QUINTO.-De conformidad con lo previsto en el artículo 398.2 de la Ley de Enjuiciamiento Civil , cuando sean estimadas las pretensiones de un recurso de apelación, no se condenará en las costas a ninguno de los litigantes.
Vistos los preceptos legales citados y demás general y pertinente aplicación al caso,
Fallo
Estimar parcialmente el recurso de apelación formulado por la representación procesal de DOÑA Marta , frente a la Sentencia de fecha 15 de abril de 2014 , dictada por la Sra. Juez del Juzgado de Primera Instancia número Dos de Ronda, en los autos de Divorcio N.º 544/2012 y autos acumulados seguidos con el nº 534/2012 del Juzgado de Primera Instancia número Uno de Ronda, a que este rollo se refiere, y, en su virtud, debemos acordar incrementar la cuantía de la pensión de alimentos a cargo de DON Herminio a favor de su hija menor a la cantidad de 200 euros mensuales, con efectos a partir de la presente sentencia, confirmándola en el resto de pronunciamientos, sin expresa imposición de las costas procesales devengadas en esta alzada.

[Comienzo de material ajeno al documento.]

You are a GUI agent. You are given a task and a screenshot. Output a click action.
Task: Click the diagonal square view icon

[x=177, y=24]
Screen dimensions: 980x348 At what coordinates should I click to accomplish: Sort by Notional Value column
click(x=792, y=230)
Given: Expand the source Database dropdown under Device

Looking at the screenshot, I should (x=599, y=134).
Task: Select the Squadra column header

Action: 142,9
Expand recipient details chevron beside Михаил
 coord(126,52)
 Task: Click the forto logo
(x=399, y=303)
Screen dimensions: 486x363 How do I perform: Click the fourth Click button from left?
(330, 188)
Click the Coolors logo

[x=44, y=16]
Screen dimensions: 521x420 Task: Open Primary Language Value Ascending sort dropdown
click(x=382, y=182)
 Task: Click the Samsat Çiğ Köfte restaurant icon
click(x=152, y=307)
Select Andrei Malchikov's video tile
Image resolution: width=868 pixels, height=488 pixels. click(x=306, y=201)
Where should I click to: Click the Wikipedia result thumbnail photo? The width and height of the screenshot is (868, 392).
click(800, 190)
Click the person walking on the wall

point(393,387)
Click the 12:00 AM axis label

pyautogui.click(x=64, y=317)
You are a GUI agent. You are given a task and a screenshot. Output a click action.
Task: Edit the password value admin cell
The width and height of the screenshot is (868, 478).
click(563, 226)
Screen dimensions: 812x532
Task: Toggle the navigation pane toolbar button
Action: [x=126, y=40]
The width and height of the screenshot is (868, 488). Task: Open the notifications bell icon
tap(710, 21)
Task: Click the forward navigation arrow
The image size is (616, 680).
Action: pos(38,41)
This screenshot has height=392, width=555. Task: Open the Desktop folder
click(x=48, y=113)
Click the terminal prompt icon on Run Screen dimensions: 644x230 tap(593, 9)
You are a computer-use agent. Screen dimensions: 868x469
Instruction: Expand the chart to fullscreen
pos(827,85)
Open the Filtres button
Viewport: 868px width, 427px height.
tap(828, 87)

Notifíquese la presente resolución a las partes personadas, devolviéndose seguidamente las actuaciones originales, con certificación de esta sentencia, al Juzgado de donde dimanan, a fin de que proceda llevar a cabo su cumplimiento.
Así por esta nuestra sentencia, definitivamente juzgando, lo pronunciamos, mandamos y firmamos.